__Work item__
Continue the news report below on Hana's death from the point where it ends.

__Document text__
━━━━━━━━━━━━━━━━
They also made her sleep in a barn, shower outside with a garden hose and even sit outside while the family celebrated Christmas inside.
If guests came over, the affidavit says, Hana was allowed to sit at the table but was given only bread to eat.
Hana lost nearly 30 pounds in the last two years of her life, and her thinness meant her body wasn’t able to retain enough heat that night in May, according to an autopsy report. Hana died May 12 when the temperature dipped to 42 degrees.
A report on her death concluded she’d died from “a culmination of chronic starvation caused by a parent’s intentional food restriction, severe neglect, physical and emotional abuse and stunning endangerment.”
Hana had been adopted through an international agency in 2008 along with a 10-year-old boy, also from Ethiopia.
Prosecutors on Thursday also charged the adoptive parents with assault of a child in the first degree in connection with their treatment of the 10-year-old boy. The boy is deaf, according to court documents.
━━━━━━━━━━━━━━━━
__Dataset extract__
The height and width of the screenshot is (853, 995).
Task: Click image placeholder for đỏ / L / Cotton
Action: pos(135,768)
━━━━━━━━━━━━━━━━
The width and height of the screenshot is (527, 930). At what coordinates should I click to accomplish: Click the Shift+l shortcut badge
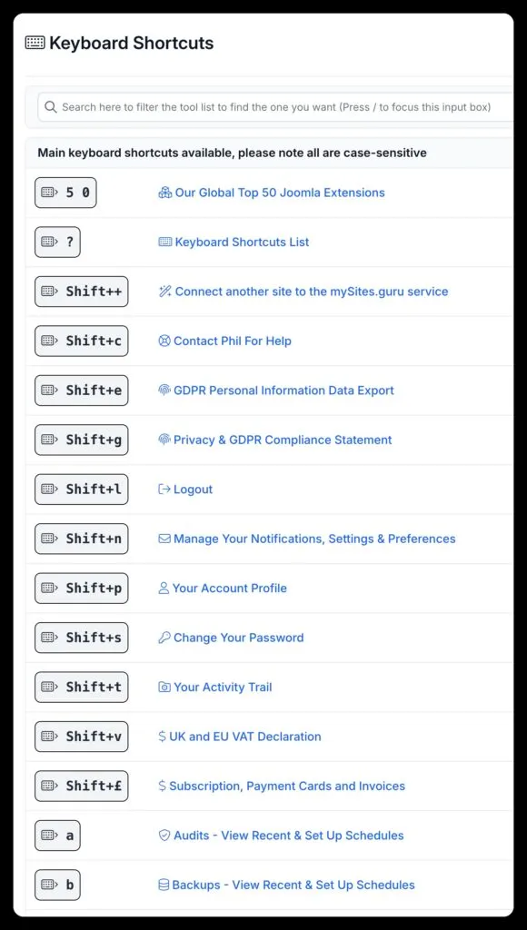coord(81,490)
━━━━━━━━━━━━━━━━
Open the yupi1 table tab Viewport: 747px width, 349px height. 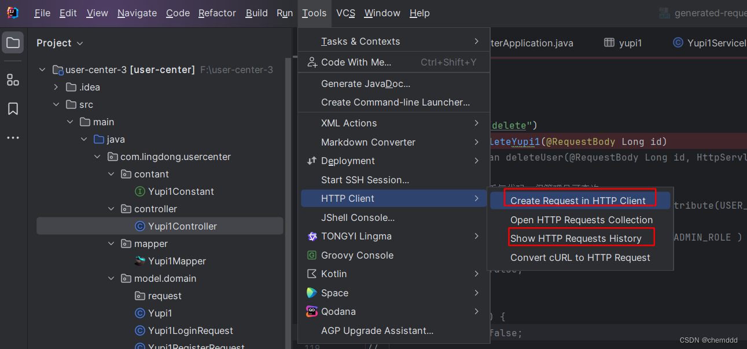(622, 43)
━━━━━━━━━━━━━━━━
__Exercise result__
Both children were treated differently from the couple’s six biological children, who ranged in age from 7 to 17, documents allege.
For instance, both were disciplined for being “rebellious,” one family member told investigators. The punishment included eating outside, away from the family, and having cold leftovers topped with frozen vegetables.
Another person told investigators that Carri Williams locked up the food and served only small portions, at times withholding food from her adopted children.
The children were all home-schooled in a gated community on about 5.6 acres, court papers say.
“The house is exceptionally clean and organized and did not have the appearance that eight children lived in this house,” Detective Theresa Luvera wrote in the affidavit.
One person told investigators the couple had a book called, “To Train Up A Child,” which teaches parents to switch their children with a plastic tube, starting at the age of 1. It also advocates putting children in cold-water baths for toilet training or putting them outside in cold weather, having them miss meals and sleep on the floor as punishment, the affidavit says.
The book, written by Michael and Debbie Pearl, is offered on Amazon.com for $7.95 but receives many negative reviews, such as, “I can’t believe Amazon.com is allowing this book to be sold on their website. It encourages child abuse! This book teaches parents to treat their children worse than dogs!”
When Hana was locked in the closet, one person told authorities, the parents played the Bible on tape and Christian music.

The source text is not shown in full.